Die FIFA hält sich zurück
Sicherheitsgarantien für queere Fans, die zur WM reisen wollen, gibt es allerdings bis heute nicht, sagt die Aktivistin Pia Mann aus der Berliner Frauenrechtsgruppe Discover Football.
„Viel Blabla sozusagen und nichts wirklich Greifbares. Es gibt immer wieder diese Aussage vom Supreme Committee: ,Everyone is Welcome‘. Aber das nützt mir im Zweifelsfall nichts, wenn ich als queere Person dahinfahre und mir nicht sicher sein kann, ob ich da vielleicht gerade gegen das Strafgesetzbuch verstoße. Oder auch als Transperson, wie da mit mir umgegangen wird. Die Fifa hat sich seit einigen Jahren eigene Menschenrechtsregeln auferlegt, die sie aber nicht selbst verfolgt.“
Die FIFA hält sich zurück und lässt homophobe Aussagen weitgehend unwidersprochen. 2021 bezeichnete die ägyptische Fußballikone Mohamed Aboutrika in einem katarischen Fernsehsender Homosexualität als „gefährliche Ideologie“. Aboutrika erhielt in der arabischen Welt viel Unterstützung, unter anderem von Mahmoud Al Mardi, dem Kapitän der jordanischen Nationalmannschaft.
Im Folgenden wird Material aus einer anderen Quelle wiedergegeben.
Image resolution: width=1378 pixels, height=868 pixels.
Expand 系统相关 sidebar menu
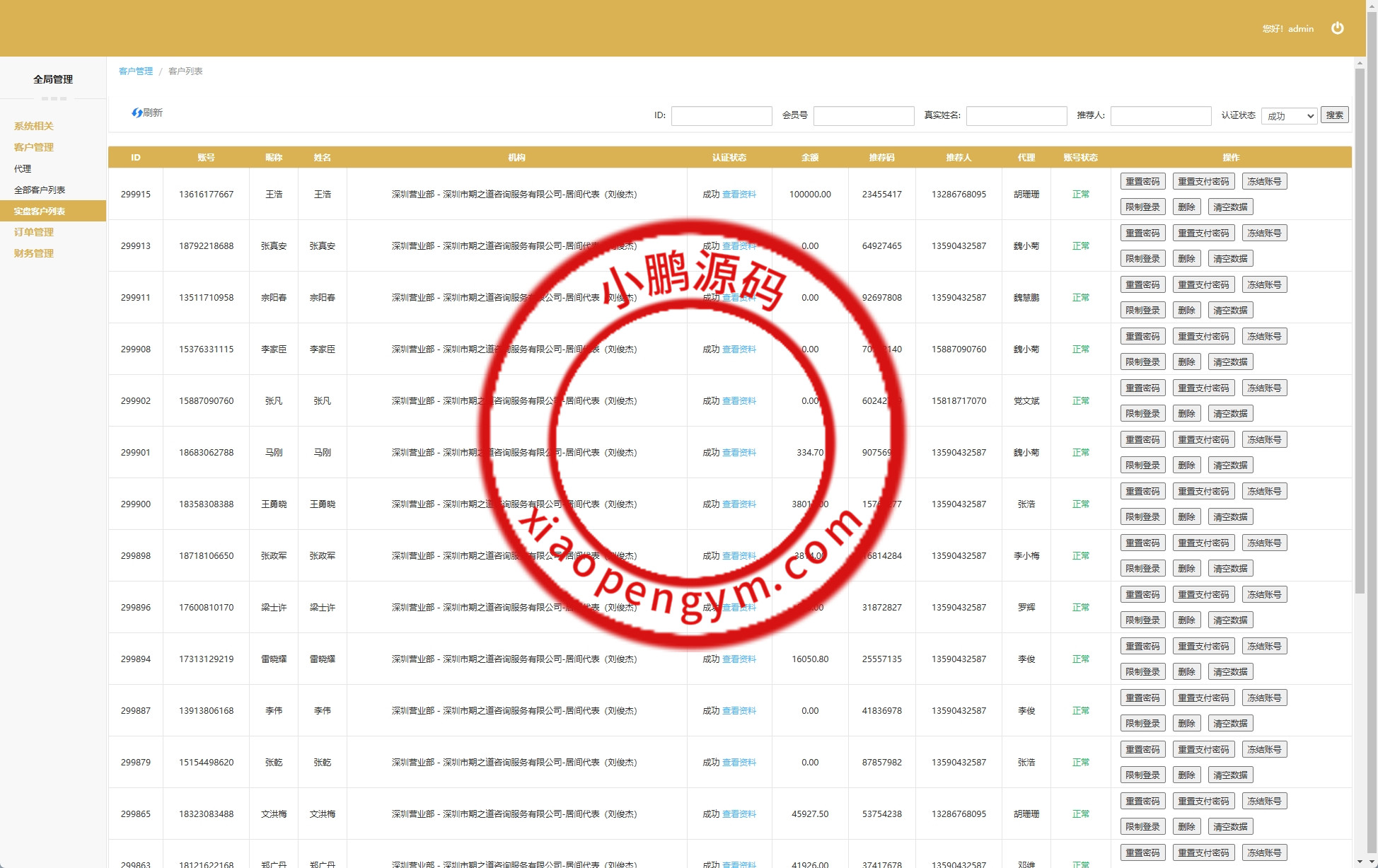coord(34,126)
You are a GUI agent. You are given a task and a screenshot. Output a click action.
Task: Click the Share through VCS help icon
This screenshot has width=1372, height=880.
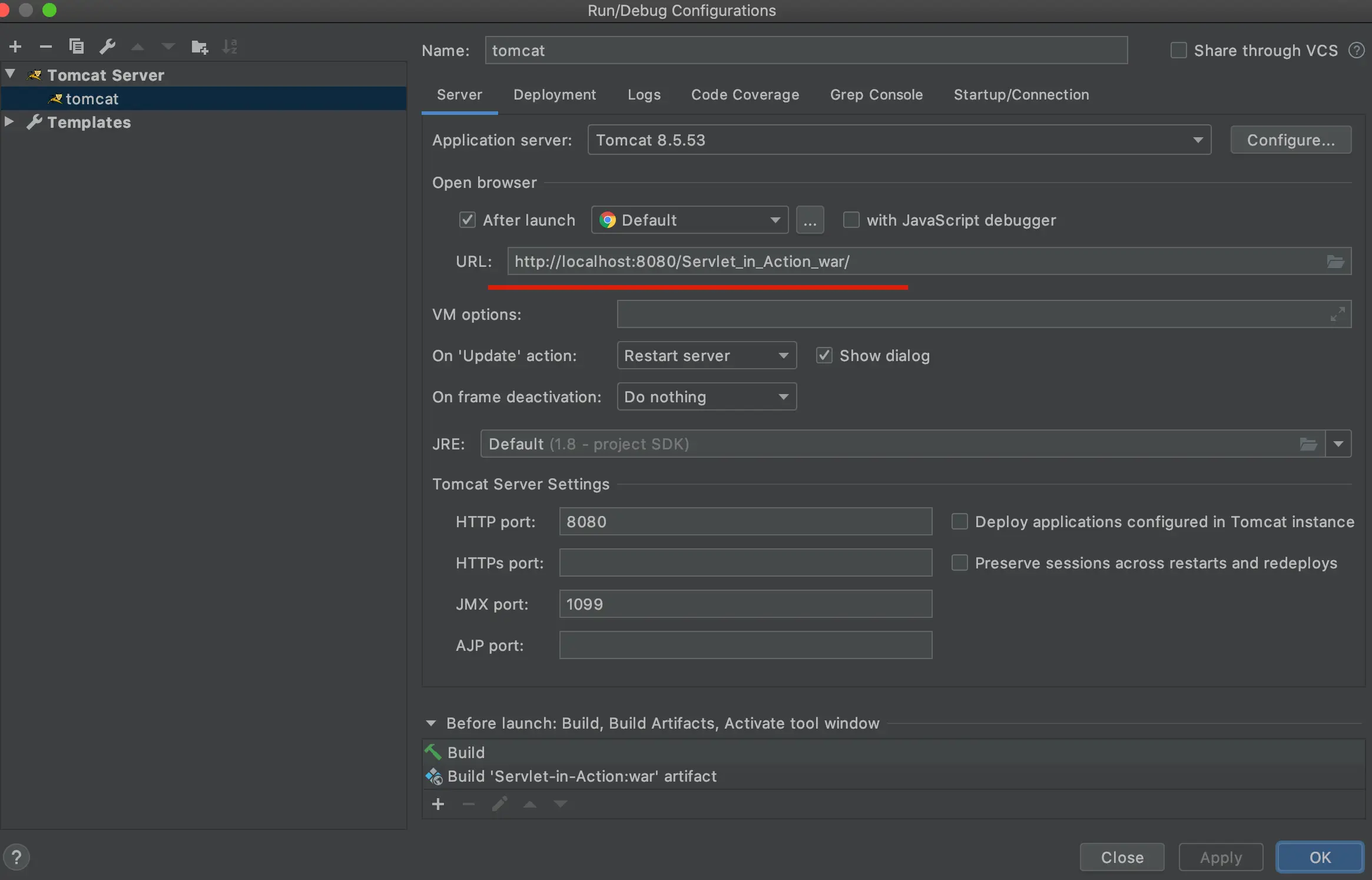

Die Glorifizierung solcher Aussagen trug dazu bei, dass der Arzt Nasser Mohamed seine Heimat Katar verlassen hat. Gegenüber der BBC schilderte er ein weiteres Problem: Katarer stammen aus einem der reichsten Länder der Welt. Mitunter hätten sie es im Asylverfahren schwer, ihre Homosexualität als Grund der Verfolgung zu beweisen. Nasser Mohamed will weiter gegen Homophobie aufklären. Er sagt, er habe dafür auch viel Zustimmung erhalten.